PROSO (Promoting Societal Engagement in Research and Innovation) aims to provide guidance on how to encourage engagement of citizens and third sector organizations, like non-governmental organizations and civil society organizations, in Europe’s research and innovation processes, in order to move closer towards Responsible Research and Innovation .

During the course of the project guidance in form of a policy and practice guide is being developed. The guide will be based on  in-depth analysis of the barriers and incentives for engaging third sector actors and citizens in publicly funded research and innovation. Therefore barriers and incentives will be investigated through various approaches, including national citizen panels, interviews with third sector actors and other actors, and getting into dialogue with a wide range of stakeholders, including science/technology policy makers, research funders, academics, industry/businesses, and third sector organizations in expert workshops and a multi-actor deliberation conference. The analysis uses three example research fields:  nanotechnology, food and health, and bio-economy.
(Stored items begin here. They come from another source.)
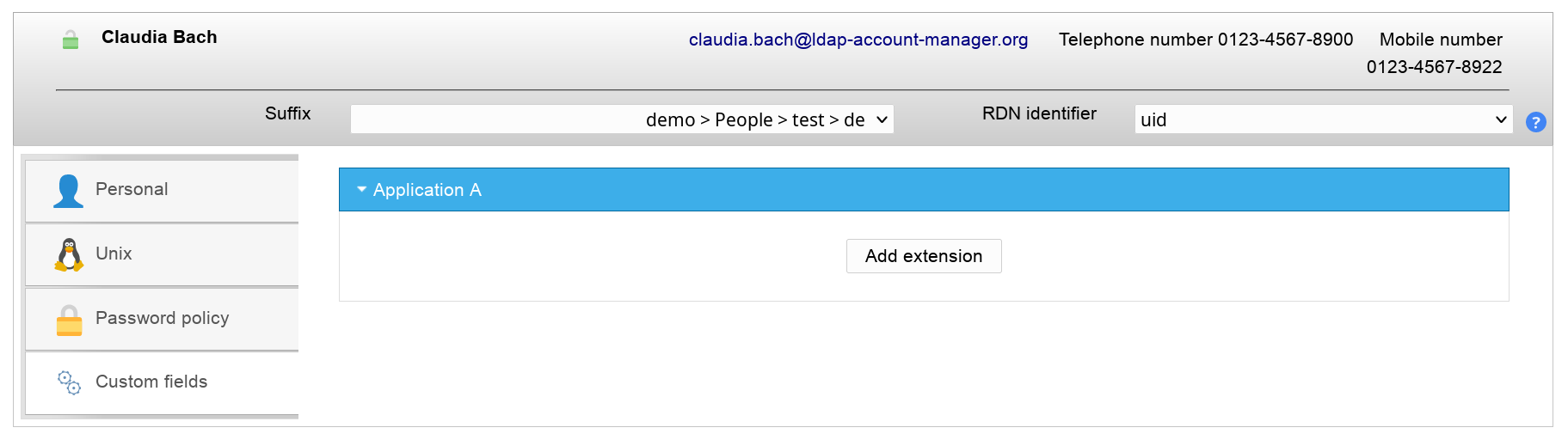Screen dimensions: 1568x446
Task: Click the Application A header title
Action: (x=427, y=190)
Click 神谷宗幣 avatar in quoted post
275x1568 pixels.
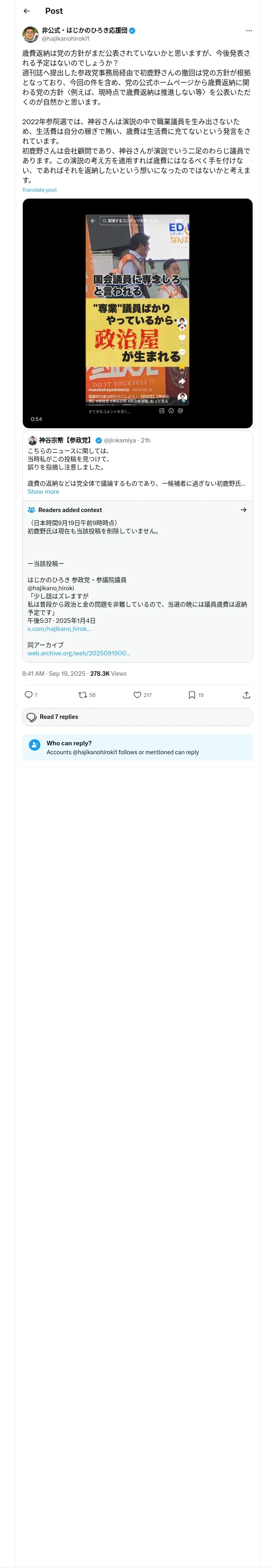[x=32, y=440]
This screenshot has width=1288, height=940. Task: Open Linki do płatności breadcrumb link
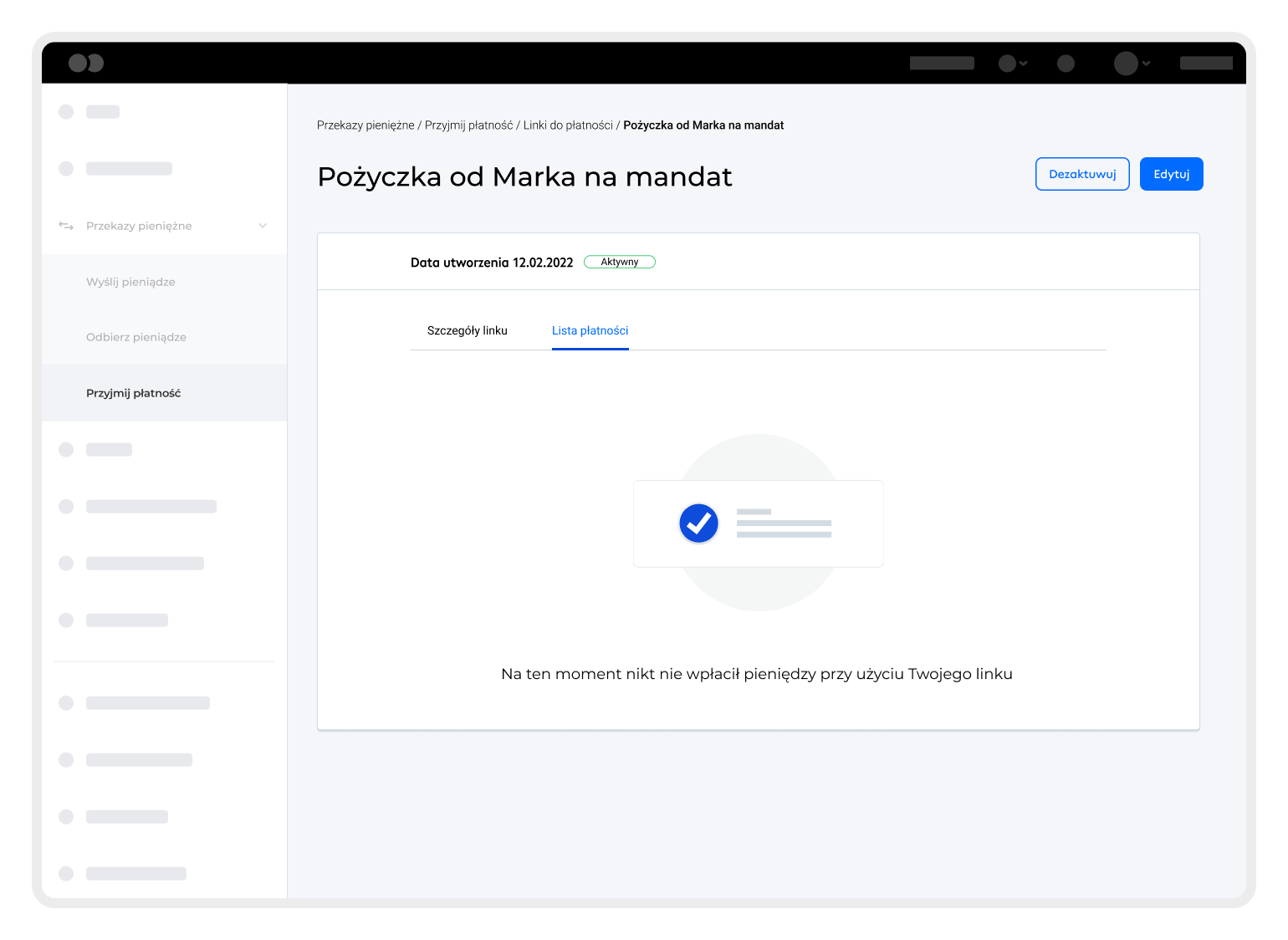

The policy and practice guide will offer:

  • An overview of barriers to the engagement of third sector organizations and citizens
  • Policy and practice options for encouraging societal engagement in research and research and innovation policy
  • Inspiring examples of such policy and practice options

A draft of the policy and practice guide has recently been presented and discussed at an expert workshop in Frankfurt am Main, Germany (16 November 2017), and is now being revised to take into account the insights gained at the workshop. 

PROSO is funded under Horizon 2020. It is a transdisciplinary project, which is also supported by a four-member Advisory Panel. The project is coordinated by DIALOGIK, a non-profit research company based in Stuttgart, Germany and runs from January 2016 to February 2018. 

To find out more, have a look at their website or join their final conference in Brussel.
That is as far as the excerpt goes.